##### EXCERPT TO READ
06 June 2012

Repost: On Being a “Mix”

This ad copy from Bayo got a mix (pun intended) of reactions from Pinoys. I'm perplexed by why it needed so many words to get its message across. Sadly, all those words' efforts were in vain because the message got lost and, worse, twisted. It's tragic. Plus, the grammatical errors make me want to throw red pens at everyone responsible for this mess (stick 'em with the pointy end!).

Below is a reaction by one of my writer friends.  I think it's one of the smartest critiques made about this matter.


On Being a “Mix” by Ken Ishikawa

Kindly look at the ad above and survey your reactions to it.

I’d like to think I’m an expert on the matter of being a “mix” since I’ve led an existence of one for more than 32 years. My mother is Filipino and my father is Japanese. But I wouldn’t claim that “the mixing and matching of Filipino blood is almost a sure formula for someone beautiful and world class” as this campaign suggests.

I for one look like I have a sea anemone growing on my face and there are many instances that women avoid riding with me on the front row of an fx or a shuttle. As for being world class, I’d honestly just pop a pack of LaLa open than buy myself a Cadbury bar.

I believe that the ad means well but because its execution is ludicrous and overreaching, the campaign has managed to shoot itself on the foot. Whoever conceptualized the ad should have been more studious of the concepts and the contexts they are going to suggest once it comes out.

For one, who are these mixes they are talking about? Is it the Amerasians left by their military fathers in Olongapo? Is it the Japanese Filipino Children abandoned by their fathers? The rather flighty tone of the text dismisses the idea of power and race relations between the two races commingling in what they call a “mix.” They also discount gravity from identity by implying it’s something you put on and take off as in a “match.”

There is always a stigma applied to our origins. Amerasians know this all too well and Japanese Filipino Children live this every single time people call their mothers “entertainer” or “Japayuki.” Our looks, our eyes, the color of our skin creates assumptions of where we come from and these are far from what the image the ad is selling. I tell you there is nothing really that fashionable about being a “mix.”
##########
##### DATA SHOWN
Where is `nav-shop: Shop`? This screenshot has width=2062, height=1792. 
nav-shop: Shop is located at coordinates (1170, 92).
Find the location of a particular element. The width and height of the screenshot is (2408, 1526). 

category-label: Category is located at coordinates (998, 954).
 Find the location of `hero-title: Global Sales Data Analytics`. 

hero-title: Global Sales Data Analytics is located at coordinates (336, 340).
##########
(SET OF TASKS):
A. Please retype the Bayo ad post from "Below is a reaction" to "this campaign suggests.".
B. In the Bayo ad post, for how long does Ken Ishikawa say he has lived as a "mix"?
C. Write what comes next in the Bayo ad post, starting after its final sentence.

(OUTPUTS BY TASK):
A.
Below is a reaction by one of my writer friends.  I think it's one of the smartest critiques made about this matter.


On Being a “Mix” by Ken Ishikawa

Kindly look at the ad above and survey your reactions to it.

I’d like to think I’m an expert on the matter of being a “mix” since I’ve led an existence of one for more than 32 years. My mother is Filipino and my father is Japanese. But I wouldn’t claim that “the mixing and matching of Filipino blood is almost a sure formula for someone beautiful and world class” as this campaign suggests.

B. More than 32 years.

C.
Perhaps the “mixes” the ad is referring to are those children from upwardly mobile and happy families. When a child hails from a “well bred” family and also happens to have a foreigner for a parent who is also well off, all stigma seems to be erased. This projection confirms a certain fantasy; one of being white and being rich.
Forgive my reading but there seems to be a subtle message here that says: “go forth and multiply with foreigners and have beautiful mongrel children.” It is also an encouragement to do marriage migration.

I, personally, am not against intercultural marriages but what I am against is marrying somebody because of their ethnicity and their country’s pecking order in the global capitalist structure. When people marry for economic reasons or use their better halves as passports to a better life, the foundation of the relationship itself is shallow and the marriage itself may be compromised. Should the split come, it is the children who suffer.

Unfortunately, identities and nationalities cannot be mixed and matched as the ad presumes. Otherwise, we won’t have any trouble moving to and fro our parents’ countries. Intercultural children are transgressions against the concept of nation. Most of us can never have access to both of our parent’s homelands because being a citizen of more than one country is seen as being disloyal to one or the other. We are not so much as the sum of two races’ gene pools; we are the evidence of a common humanity. But this idea is something that countries have yet to get.

I hope this small perspective adds to the range of ideas you clothe your minds with and be careful of what ideas you pick up. Some notions leave you naked more than others.